TASK TO CARRY OUT:
Copy each line in the data that includes the word "agent".
|---|
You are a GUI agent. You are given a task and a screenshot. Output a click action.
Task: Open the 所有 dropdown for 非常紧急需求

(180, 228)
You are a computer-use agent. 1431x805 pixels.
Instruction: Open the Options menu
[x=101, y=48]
|---|
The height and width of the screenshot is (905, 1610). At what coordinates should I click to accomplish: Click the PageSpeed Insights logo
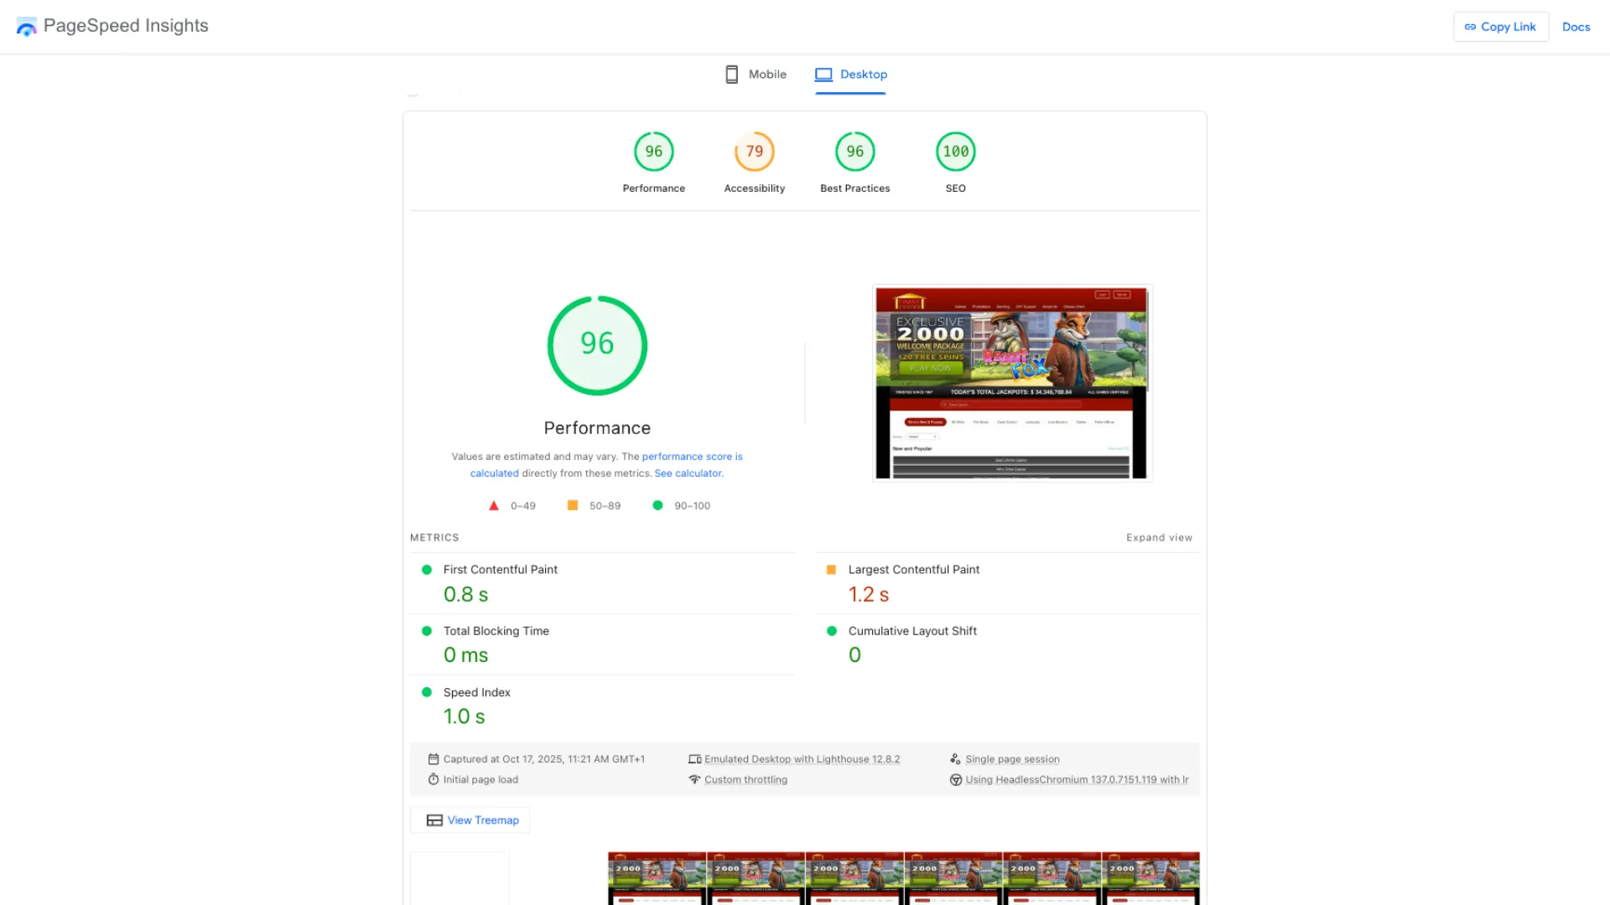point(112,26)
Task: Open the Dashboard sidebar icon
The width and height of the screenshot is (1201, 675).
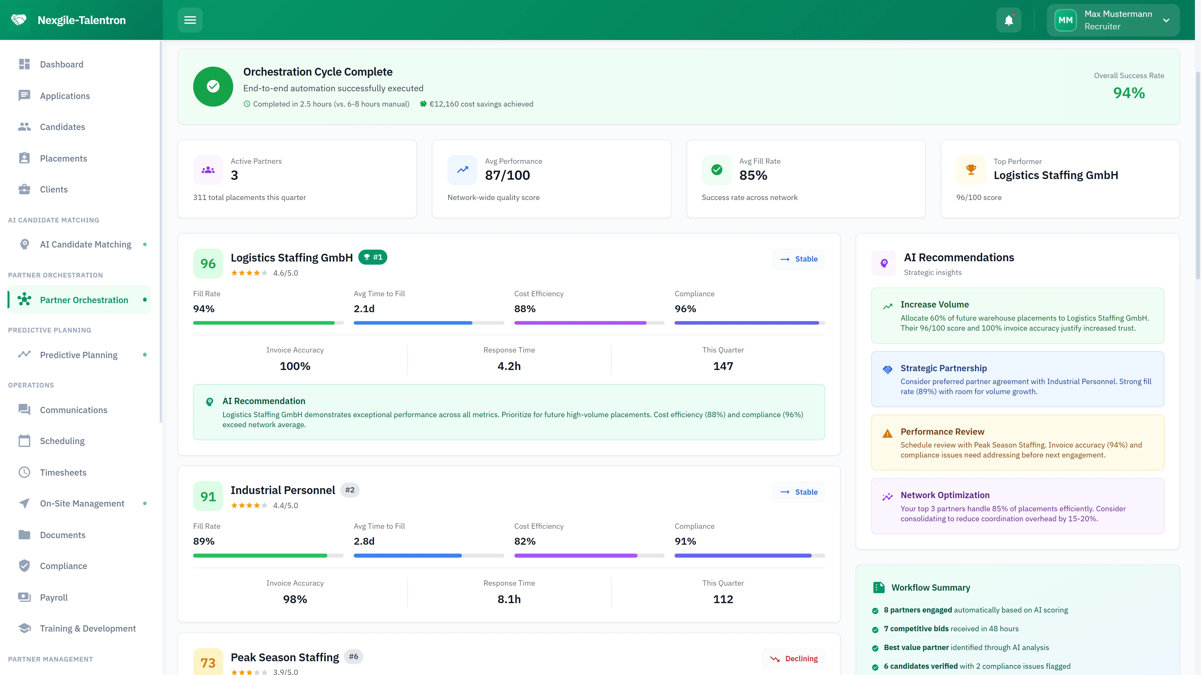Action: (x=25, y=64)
|---|
SOLUTION TO THE PROBLEM:
You are a GUI agent. You are given a task and a screenshot. Output a click action.
You are a computer-use agent. 1431x805 pixels.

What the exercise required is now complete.